= BRONTEKST =
╭──
• No results found

Variantieanalyse

In document Goed – Beter – Best (pagina 53-56)

4. Methode experiment

5.2 Variantieanalyse

Voor het toetsen van hypothese 1, hypothese 6 en hypothese 7 was het noodzakelijk om variantieanalyses uit te voeren omdat gemiddelden met elkaar vergeleken moesten worden. Bij hypothese 1 werd gesteld dat het gebruik van intensiveerders in een vacaturetekst niet zou leiden tot een hogere waardering van de tekst dan wanneer er geen gebruik gemaakt werd van intensiveerders. Hypothese 6 en 7 stelden dat communicatiestudenten de organisatie, functie en vacaturetekst hoger zouden waarderen wanneer er in de vacature gebruik was gemaakt van intensiveerders en HRM-studenten een hogere waardering voor de organisatie, functie en vacaturetekst zouden hebben na het lezen van de vacature zonder intensiveerders. Naast de variantieanalyses voor het toetsen van de hypothesen zijn er ook een aantal variantieanalyses uitgevoerd voor het ontdekken van interfererende variabelen zoals de frequentie van het lezen van vacatures en van het solliciteren.
╰──
= GEGEVENSUITTREKSEL =
╭──
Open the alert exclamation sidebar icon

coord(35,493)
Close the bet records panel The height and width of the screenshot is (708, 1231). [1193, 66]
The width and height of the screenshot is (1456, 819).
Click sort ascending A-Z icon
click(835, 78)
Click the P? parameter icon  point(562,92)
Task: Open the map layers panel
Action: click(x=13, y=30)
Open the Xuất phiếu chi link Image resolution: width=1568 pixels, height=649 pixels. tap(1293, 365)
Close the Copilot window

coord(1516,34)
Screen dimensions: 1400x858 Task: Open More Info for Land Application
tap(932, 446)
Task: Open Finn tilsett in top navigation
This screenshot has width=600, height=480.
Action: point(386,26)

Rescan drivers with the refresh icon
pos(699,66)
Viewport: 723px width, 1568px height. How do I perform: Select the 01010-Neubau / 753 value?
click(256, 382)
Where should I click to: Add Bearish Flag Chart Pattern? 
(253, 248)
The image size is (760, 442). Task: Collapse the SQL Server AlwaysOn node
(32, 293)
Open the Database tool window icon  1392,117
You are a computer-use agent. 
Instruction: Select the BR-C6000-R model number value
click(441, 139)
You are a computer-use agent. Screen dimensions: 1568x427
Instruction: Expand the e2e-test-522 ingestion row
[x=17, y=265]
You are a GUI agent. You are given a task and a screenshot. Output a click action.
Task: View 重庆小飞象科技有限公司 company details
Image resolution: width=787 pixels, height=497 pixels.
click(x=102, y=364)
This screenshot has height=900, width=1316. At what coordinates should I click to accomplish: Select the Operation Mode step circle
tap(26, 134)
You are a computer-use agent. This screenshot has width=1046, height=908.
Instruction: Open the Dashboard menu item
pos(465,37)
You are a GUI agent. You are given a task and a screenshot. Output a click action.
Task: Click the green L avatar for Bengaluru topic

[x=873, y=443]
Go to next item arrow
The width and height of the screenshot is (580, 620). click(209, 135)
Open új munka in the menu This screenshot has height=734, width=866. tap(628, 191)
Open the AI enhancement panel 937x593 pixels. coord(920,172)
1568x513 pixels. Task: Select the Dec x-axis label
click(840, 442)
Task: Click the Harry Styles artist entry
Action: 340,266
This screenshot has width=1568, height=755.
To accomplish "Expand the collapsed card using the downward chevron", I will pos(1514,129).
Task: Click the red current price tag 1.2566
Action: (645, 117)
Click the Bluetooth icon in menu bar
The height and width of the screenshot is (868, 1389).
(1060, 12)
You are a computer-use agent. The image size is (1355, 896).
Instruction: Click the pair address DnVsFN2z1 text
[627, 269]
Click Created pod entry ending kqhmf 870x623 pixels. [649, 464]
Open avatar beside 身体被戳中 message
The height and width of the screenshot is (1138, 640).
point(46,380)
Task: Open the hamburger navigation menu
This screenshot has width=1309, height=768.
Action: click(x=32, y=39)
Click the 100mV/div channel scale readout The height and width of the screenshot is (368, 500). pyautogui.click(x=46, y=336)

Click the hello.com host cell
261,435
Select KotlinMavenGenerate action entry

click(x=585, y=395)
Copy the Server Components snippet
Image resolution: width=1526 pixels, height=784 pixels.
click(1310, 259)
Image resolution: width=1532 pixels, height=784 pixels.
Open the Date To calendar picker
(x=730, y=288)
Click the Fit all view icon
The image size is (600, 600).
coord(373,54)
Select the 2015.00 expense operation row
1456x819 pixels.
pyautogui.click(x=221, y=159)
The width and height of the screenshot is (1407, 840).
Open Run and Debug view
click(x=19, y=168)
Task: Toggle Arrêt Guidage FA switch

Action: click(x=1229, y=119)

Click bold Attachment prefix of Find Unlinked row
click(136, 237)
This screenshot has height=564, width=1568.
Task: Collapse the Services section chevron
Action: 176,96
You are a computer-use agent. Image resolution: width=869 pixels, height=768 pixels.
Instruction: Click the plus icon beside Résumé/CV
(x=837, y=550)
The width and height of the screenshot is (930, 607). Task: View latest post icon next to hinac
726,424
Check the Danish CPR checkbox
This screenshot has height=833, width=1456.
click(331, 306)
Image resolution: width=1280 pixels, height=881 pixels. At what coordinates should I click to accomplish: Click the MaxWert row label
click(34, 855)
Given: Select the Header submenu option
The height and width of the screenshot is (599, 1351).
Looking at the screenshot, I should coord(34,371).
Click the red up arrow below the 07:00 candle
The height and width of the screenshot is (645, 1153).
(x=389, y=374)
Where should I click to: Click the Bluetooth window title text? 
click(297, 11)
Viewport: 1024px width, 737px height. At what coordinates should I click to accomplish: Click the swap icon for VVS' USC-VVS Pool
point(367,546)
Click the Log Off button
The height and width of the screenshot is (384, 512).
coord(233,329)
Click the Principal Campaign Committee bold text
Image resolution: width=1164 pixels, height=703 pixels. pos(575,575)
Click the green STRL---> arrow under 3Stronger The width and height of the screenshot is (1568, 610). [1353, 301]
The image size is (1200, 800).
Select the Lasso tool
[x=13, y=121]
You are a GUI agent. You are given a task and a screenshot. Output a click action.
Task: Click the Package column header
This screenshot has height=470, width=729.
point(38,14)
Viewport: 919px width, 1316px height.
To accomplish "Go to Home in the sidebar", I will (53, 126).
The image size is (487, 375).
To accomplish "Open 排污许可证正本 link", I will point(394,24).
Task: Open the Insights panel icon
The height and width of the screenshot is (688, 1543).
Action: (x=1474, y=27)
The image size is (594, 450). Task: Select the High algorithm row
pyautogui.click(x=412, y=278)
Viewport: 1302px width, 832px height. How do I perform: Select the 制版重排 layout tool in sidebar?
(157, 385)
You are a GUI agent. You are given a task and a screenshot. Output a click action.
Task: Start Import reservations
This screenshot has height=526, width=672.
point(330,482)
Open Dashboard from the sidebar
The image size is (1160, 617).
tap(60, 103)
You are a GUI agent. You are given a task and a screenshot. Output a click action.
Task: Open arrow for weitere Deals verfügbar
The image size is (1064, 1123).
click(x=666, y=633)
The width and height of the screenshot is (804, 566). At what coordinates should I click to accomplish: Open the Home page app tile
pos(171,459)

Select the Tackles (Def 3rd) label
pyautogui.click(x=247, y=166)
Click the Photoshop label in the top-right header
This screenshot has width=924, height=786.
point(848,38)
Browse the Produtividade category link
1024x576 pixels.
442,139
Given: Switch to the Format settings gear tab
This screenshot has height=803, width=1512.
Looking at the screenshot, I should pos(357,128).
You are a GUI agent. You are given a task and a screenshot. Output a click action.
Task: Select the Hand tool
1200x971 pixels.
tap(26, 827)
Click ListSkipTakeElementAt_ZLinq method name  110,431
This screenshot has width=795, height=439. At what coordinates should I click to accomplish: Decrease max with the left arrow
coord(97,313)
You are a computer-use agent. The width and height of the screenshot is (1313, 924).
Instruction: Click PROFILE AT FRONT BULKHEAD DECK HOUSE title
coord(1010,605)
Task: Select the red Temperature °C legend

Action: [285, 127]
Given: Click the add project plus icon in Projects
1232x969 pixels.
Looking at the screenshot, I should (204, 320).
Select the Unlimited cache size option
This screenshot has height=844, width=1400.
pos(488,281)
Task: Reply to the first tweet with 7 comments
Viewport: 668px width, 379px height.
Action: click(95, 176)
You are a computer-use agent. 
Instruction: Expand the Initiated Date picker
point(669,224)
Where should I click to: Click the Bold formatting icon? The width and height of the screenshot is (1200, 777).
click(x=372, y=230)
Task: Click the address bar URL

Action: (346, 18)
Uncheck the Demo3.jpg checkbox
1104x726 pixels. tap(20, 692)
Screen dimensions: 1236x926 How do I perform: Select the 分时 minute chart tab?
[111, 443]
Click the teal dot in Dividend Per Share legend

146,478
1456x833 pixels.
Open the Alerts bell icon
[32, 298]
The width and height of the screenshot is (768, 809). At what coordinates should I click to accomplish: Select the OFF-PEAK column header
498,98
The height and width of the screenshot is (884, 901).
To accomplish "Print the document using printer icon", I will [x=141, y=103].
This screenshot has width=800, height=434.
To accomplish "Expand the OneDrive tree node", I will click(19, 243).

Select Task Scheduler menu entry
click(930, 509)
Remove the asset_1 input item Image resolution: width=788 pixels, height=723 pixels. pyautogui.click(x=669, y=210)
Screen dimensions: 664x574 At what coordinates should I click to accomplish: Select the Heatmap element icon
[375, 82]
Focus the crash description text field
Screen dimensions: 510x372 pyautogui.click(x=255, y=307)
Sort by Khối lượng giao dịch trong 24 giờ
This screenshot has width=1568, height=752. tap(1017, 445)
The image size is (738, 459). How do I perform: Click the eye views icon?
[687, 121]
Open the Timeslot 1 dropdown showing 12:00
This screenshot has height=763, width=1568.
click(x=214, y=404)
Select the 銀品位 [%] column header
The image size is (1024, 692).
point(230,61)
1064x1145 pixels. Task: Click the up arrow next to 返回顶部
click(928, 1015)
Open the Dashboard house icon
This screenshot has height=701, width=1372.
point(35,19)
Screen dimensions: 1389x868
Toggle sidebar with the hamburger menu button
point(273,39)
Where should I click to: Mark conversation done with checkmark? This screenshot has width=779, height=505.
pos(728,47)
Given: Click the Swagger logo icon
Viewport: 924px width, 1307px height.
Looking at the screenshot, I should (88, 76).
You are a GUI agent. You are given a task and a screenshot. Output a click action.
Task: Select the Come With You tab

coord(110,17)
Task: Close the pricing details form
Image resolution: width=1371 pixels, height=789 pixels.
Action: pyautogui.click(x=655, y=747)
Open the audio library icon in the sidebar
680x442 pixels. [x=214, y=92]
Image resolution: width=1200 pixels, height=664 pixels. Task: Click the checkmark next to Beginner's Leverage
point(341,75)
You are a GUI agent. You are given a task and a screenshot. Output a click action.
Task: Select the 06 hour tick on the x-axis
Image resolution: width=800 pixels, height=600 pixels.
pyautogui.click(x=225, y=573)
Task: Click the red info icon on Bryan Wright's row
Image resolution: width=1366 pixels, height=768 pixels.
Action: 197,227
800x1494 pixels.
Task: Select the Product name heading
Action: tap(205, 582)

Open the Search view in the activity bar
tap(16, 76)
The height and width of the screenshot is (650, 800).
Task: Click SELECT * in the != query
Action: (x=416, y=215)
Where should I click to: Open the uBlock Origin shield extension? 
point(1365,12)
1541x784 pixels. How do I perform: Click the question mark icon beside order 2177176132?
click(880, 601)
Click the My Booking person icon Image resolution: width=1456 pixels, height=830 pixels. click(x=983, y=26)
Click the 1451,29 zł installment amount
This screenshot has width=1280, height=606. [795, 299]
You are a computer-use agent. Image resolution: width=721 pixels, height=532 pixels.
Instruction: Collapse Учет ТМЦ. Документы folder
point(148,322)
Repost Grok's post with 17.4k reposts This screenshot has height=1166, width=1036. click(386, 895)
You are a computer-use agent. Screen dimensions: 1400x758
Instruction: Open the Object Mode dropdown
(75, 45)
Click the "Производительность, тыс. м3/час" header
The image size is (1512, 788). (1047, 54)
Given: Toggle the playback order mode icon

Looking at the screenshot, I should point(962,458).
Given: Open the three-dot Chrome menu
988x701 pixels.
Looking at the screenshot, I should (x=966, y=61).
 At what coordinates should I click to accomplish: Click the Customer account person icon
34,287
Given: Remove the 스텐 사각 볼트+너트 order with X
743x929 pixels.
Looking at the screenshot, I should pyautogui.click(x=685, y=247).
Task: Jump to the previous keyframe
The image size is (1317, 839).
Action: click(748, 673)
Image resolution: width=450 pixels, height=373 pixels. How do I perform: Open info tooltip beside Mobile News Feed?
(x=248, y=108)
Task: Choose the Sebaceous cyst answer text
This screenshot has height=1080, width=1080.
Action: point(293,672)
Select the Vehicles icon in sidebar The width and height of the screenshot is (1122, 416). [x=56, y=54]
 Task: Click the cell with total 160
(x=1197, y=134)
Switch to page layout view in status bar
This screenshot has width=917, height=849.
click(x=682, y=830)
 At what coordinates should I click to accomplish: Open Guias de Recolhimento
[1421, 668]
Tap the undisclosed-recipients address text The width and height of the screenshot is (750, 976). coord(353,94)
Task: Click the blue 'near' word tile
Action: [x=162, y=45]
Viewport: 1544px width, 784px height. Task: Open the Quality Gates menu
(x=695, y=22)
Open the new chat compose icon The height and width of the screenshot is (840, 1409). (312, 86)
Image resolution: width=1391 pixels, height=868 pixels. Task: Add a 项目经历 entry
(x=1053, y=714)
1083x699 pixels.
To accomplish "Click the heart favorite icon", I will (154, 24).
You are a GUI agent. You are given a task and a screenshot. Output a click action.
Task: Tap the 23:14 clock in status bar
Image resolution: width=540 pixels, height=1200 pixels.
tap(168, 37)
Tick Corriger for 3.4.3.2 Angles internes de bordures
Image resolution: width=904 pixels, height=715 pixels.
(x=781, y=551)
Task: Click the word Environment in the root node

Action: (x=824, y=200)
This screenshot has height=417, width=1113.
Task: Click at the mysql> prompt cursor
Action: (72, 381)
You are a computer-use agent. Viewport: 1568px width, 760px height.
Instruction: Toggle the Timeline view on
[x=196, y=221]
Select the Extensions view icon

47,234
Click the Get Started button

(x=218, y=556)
╰──
= OPDRACHTEN =
A. Herschrijf in de tekst over de variantieanalyse de alinea die begint met "Voor het toetsen van hypothese 1" als een beknopte opsomming. Behoud de belangrijkste feiten.
B. Zet de tekst over de variantieanalyse voort vanaf de laatste zin.

= ANTWOORDEN =
A.
- Variantieanalyses waren nodig voor het toetsen van hypothese 1, 6 en 7, omdat gemiddelden met elkaar vergeleken moesten worden.
- Hypothese 1: intensiveerders in een vacaturetekst leiden niet tot een hogere waardering van de tekst dan een vacaturetekst zonder intensiveerders.
- Hypothese 6 en 7: communicatiestudenten waarderen de organisatie, functie en vacaturetekst hoger als de vacature intensiveerders bevat. HRM-studenten waarderen deze hoger na het lezen van de vacature zonder intensiveerders.
- Daarnaast zijn variantieanalyses uitgevoerd om interfererende variabelen op te sporen, zoals hoe vaak iemand vacatures leest en solliciteert.

B.
5.2.1 Variantie waardering van de organisatie

Middels een variantieanalyse is bekeken of er een verschil is in de waardering van de organisatie tussen de groep die de ongeïntensiveerde versie van de vacature gelezen hebben en de groep die de geïntensiveerde versie van de vacature gelezen hebben. De variantieanalyse is uitgevoerd met behulp van een one-way ANOVA toets. Hoewel we een verschil zien in gemiddelde waardering van de organisatie (versie 1 (ongeïntensiveerd) X = 2,98, versie 2 (geïntensiveerd) X = 3,33; op een schaal van 1 (positief) tot en met 7 (negatief)) is dit verschil niet significant (F(1)=3.615, p=n.s.).

Naast de schaalvariabele voor de waardering van de organisatie, die samengesteld is uit meerdere items uit de vragenlijst (zie 5.1), is de waardering van de organisatie ook gemeten door middel van een rapportcijfer dat de respondent moest geven aan de organisatie achter

de vacature. Hoewel het gemiddelde cijfer voor de organisatie voor de geïntensiveerde vacature ( X = 6.90) hoger is dan die voor de ongeïntensiveerde vacature ( X = 6,67) zijn deze resultaten niet significant (F(1)=1,537, p=n.s.).

5.2.2 Variantie waardering van de functie

Na het uitvoeren van een one-way ANOVA valt als eerste op dat de gemiddelden waardering van de functie per versie van de vacature zeer weinig van elkaar verschilt (versie 1 X = 2,99, versie 2 X = 2,91; op een schaal van 1 (positief) tot en met 7 (negatief)). Wanneer er verder gekeken wordt zien we dat dit verschil ook niet significant is (F(1)=0.115, p=n.s.).

Ook voor de waardering van de functie is er naast de items die samen de schaalvariabele waardering van de functie vormen ook aan de respondenten gevraagd om de functie een rapportcijfer te geven om de waardering van de functie te meten. Uit de one-way ANOVA met deze variabele lijkt het gemiddelde cijfer dat voor de functie gegeven wordt hoger bij de groep die vacature versie 2 gelezen hebben ( X =7,00) dan bij de groep die versie 1 van de vacature gelezen hebben ( X =6,62). Echter, deze resultaten zijn niet significant (F(1)=1.362, p=n.s.).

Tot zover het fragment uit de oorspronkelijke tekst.